Valucha's Music
In the winter of 1976 Valucha was living in Chicago in an apartment that looked out over a frozen Lake Michigan. It was a time of spiritual turmoil for her and, as Valucha always did, she dug deep into her soul to find direction. She composed three songs during that period: “When We Sing Our Song Together,” “I’ve Gotta Pray and I’ve Gotta Play” and “Make Up Your Mind.”
She called them “spirituals,” songs in the American folk style she came to know at Chicago’s Old Town School of Folk Music where she taught in the 1960’s, not the sensuous syncopation of her Brazilian jazz compositions.
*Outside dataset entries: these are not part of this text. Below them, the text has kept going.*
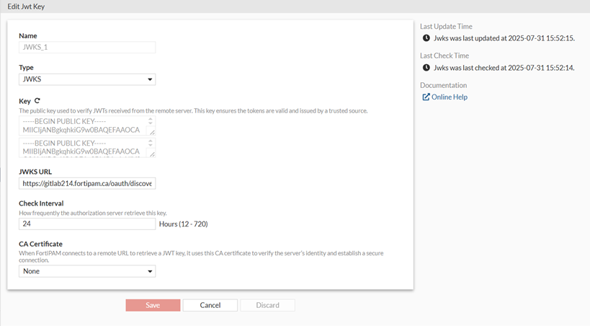This screenshot has height=326, width=590.
Task: Click the Discard button
Action: (267, 305)
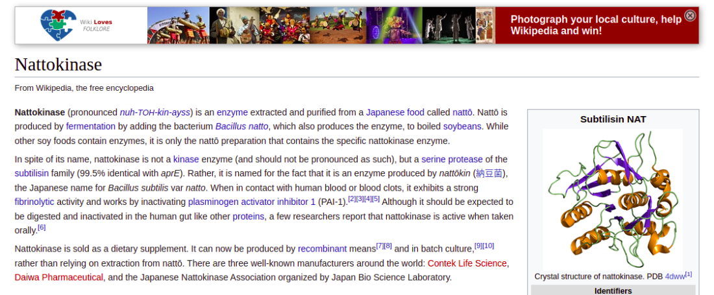Follow 'plasminogen activator inhibitor 1' link

(251, 202)
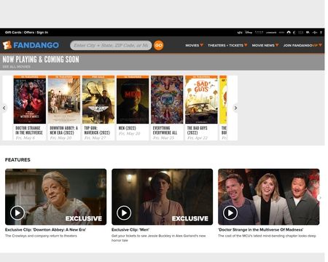328x262 pixels.
Task: Expand the Movie News dropdown
Action: click(265, 45)

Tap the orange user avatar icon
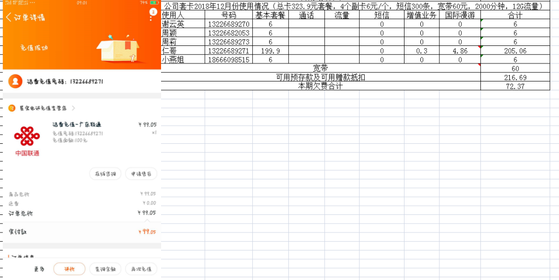[16, 81]
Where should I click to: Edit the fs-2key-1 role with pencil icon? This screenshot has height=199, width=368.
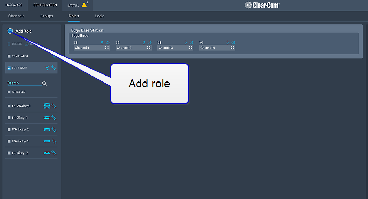click(54, 118)
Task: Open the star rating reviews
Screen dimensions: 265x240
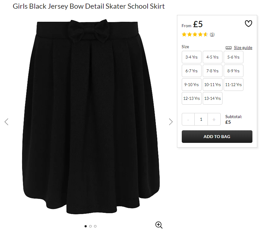Action: [195, 35]
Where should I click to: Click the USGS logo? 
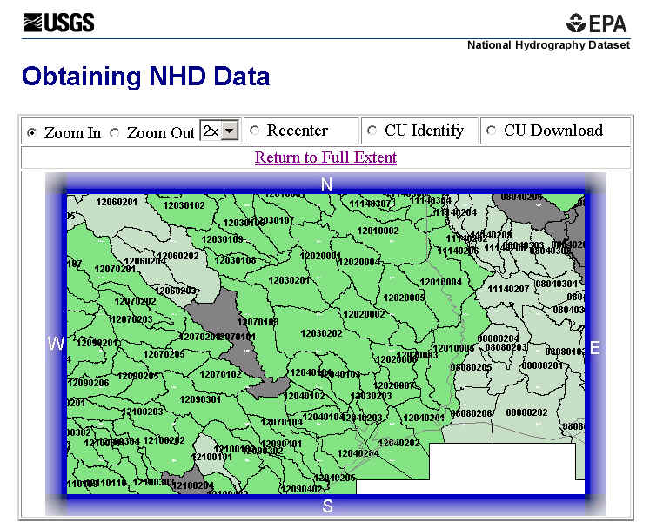59,23
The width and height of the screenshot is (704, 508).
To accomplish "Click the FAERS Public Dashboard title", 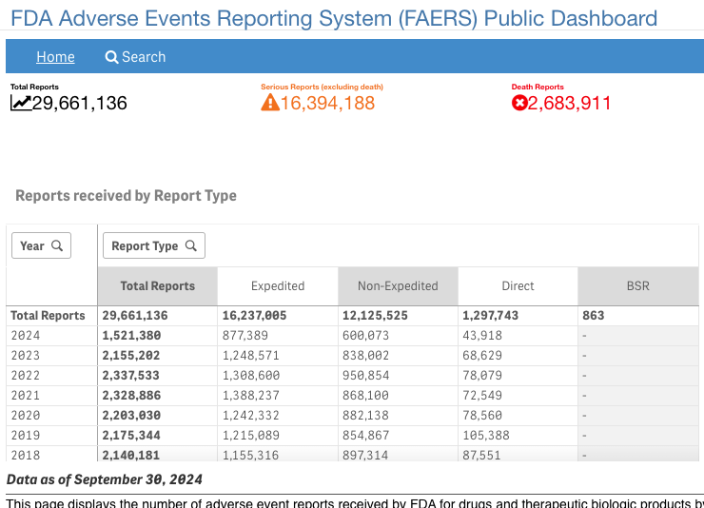I will (x=334, y=18).
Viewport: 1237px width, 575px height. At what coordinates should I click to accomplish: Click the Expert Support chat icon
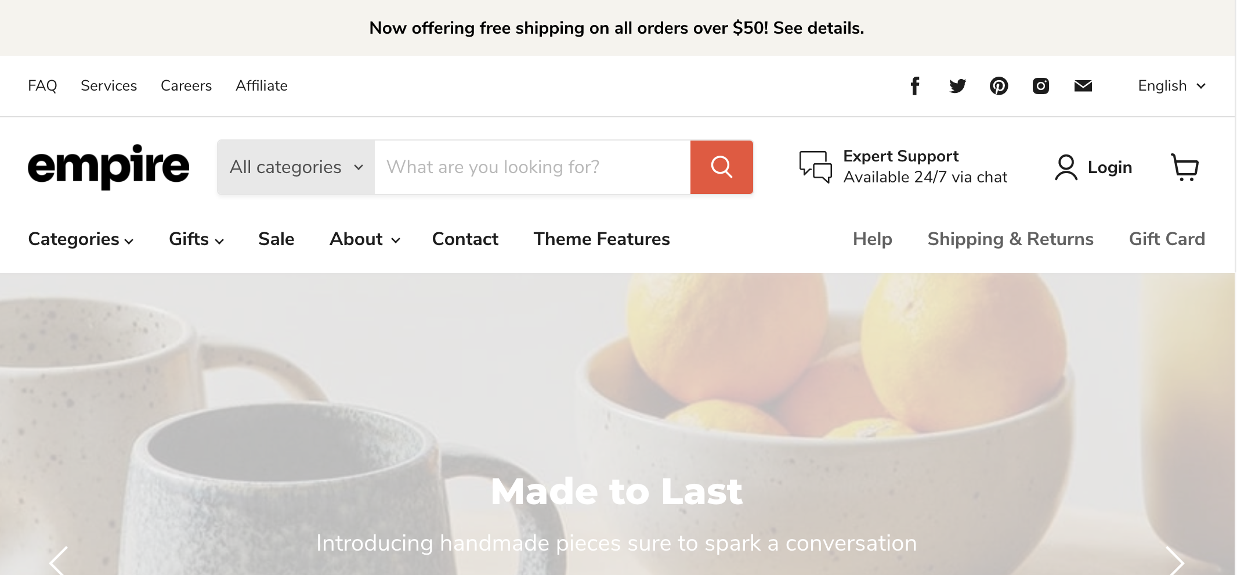[x=815, y=167]
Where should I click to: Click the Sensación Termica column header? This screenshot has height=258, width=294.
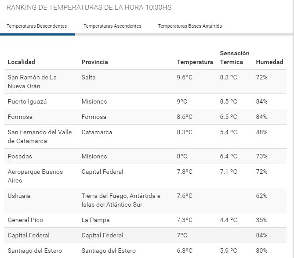[x=234, y=57]
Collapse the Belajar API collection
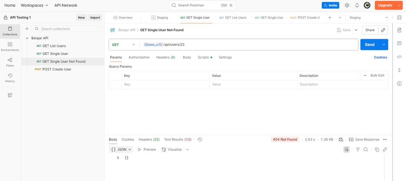This screenshot has height=181, width=406. (27, 38)
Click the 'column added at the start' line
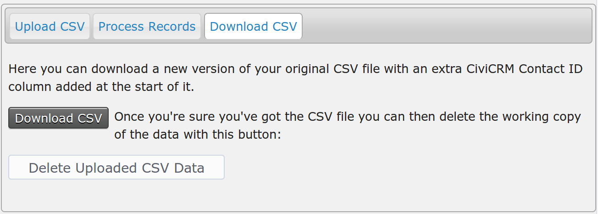This screenshot has height=214, width=598. coord(101,87)
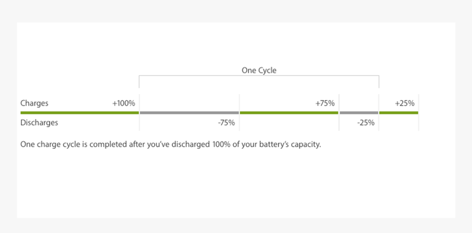Click the last green bar under +25%
Viewport: 472px width, 233px height.
point(398,113)
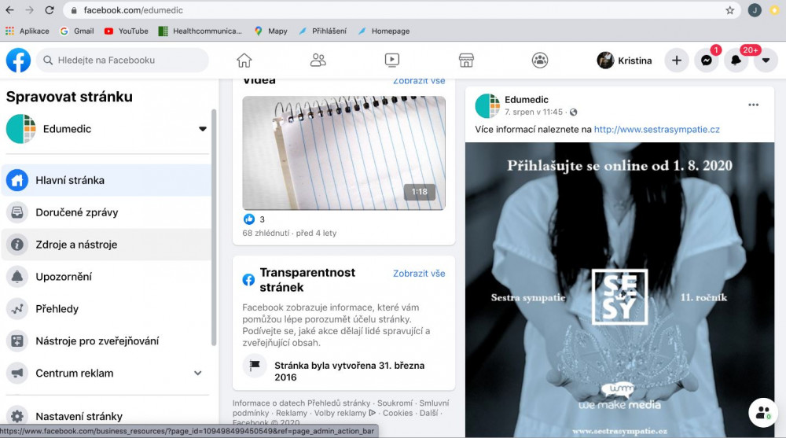Expand the Centrum reklam section
The height and width of the screenshot is (438, 786).
point(198,374)

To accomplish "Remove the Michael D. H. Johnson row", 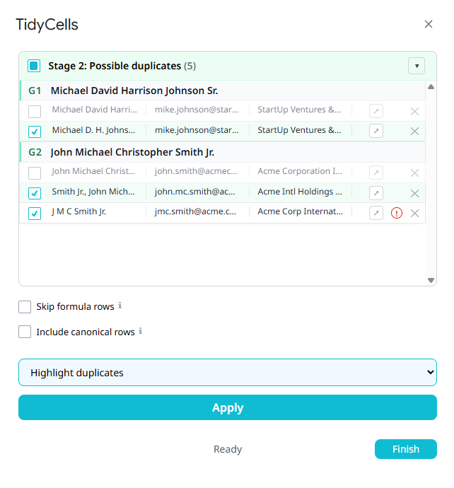I will click(415, 131).
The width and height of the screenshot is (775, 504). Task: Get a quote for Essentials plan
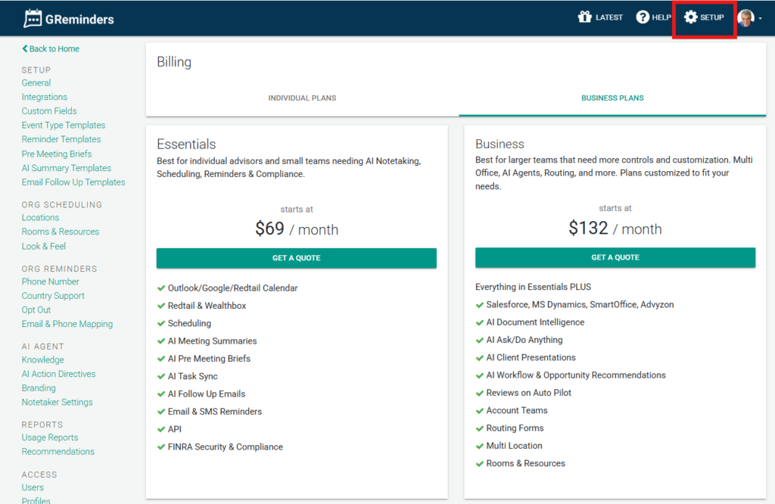pos(297,258)
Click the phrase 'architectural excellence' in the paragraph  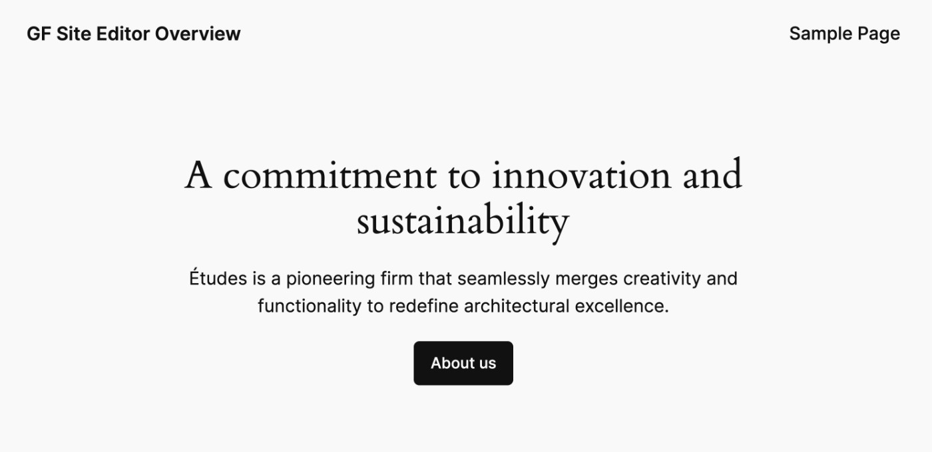point(566,306)
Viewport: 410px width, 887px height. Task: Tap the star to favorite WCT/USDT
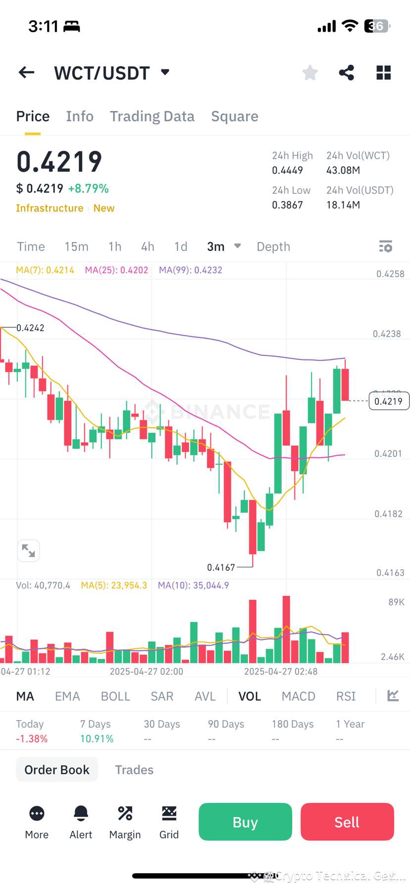coord(309,72)
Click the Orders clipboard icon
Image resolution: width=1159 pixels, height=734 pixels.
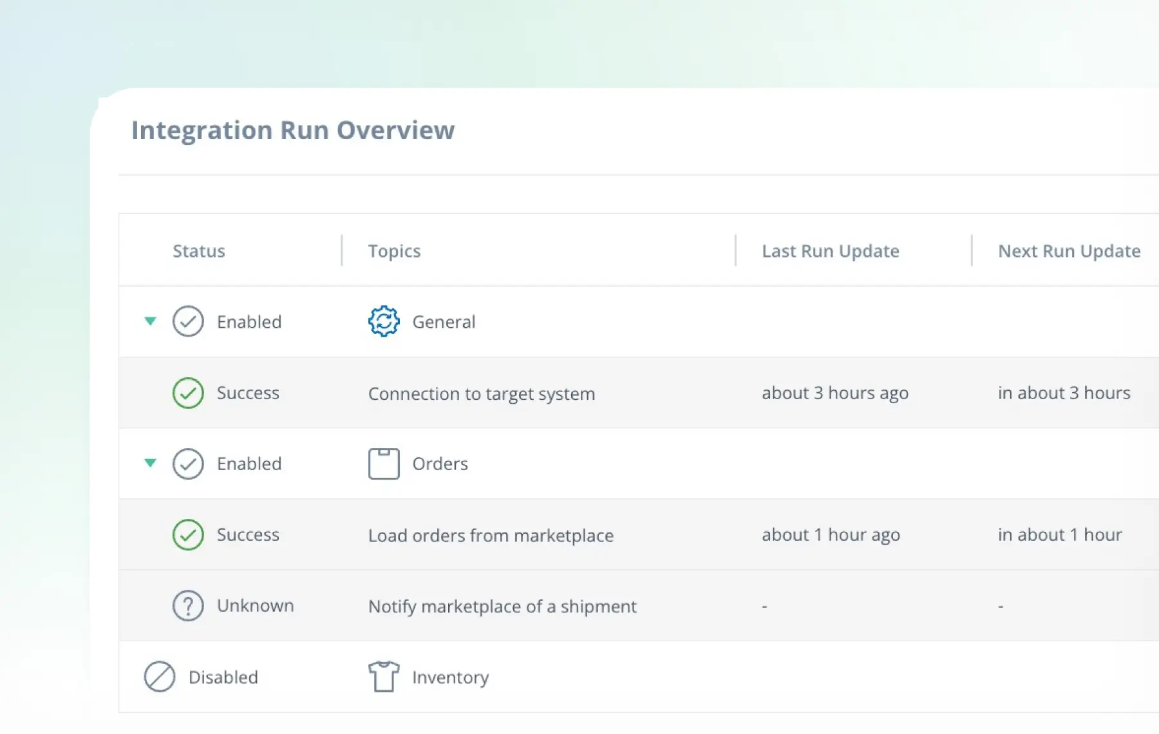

In 1978 Valucha recorded “Make Up Your Mind” at Soto Sound Studio in Evanston, Illinois, with the studio’s owner and engineer, Jerry Soto, accompanying her. She gave copies of the tape to close friends and family.
| You can select MP3 tracks from a variety of Valucha's albums at left. Song Title is followed by the name of the album on which the song appeared.These songs may not be saved from this secure, streaming flash player. |
In the summer of 2006, when Valucha was diagnosed with cancer, a friend, Brian Dougherty, told her how much that song meant to him, how he listened to it over and over during difficult periods in his life and how it helped him navigate those rough waters. Valucha was increasingly weak but she decided to re-record it with her family.
As they gathered with her for Christmas in Washington, D.C. she relentlessly rehearsed her three children, Paul, Gigi and Sandra, her companion Jill and Paul’s wife Lori.
For a week, every night after dinner, Valucha would gather everyone in a circle as they worked out the arrangement. Sandra, her daughter, strummed the guitar, Valucha setting the beat. For a moment, her children, now grown, were back in the 1950's, willing students of Valucha who taught them - and students at the Old Town School of Folk Music - guitar.
Even in this informal setting, Valucha was disciplined, searching for the right sound, moving from a bluesy Chicago sound to a softer, folk-influenced feeling. The harmonies came later, in the studio, in a burst of spontaneous creativity. Improvisation was something Valucha always loved.
In the recording studio Valucha, in spite of her illness, summoned her strength and sang “Make Up Your Mind” once more, adding a Brazilian rap for good measure. That part was hardly rehearsed and when she put it down on tape she exclaimed “baixo o santo!” an Afro-Brazilian expression that means “the spirit decended!”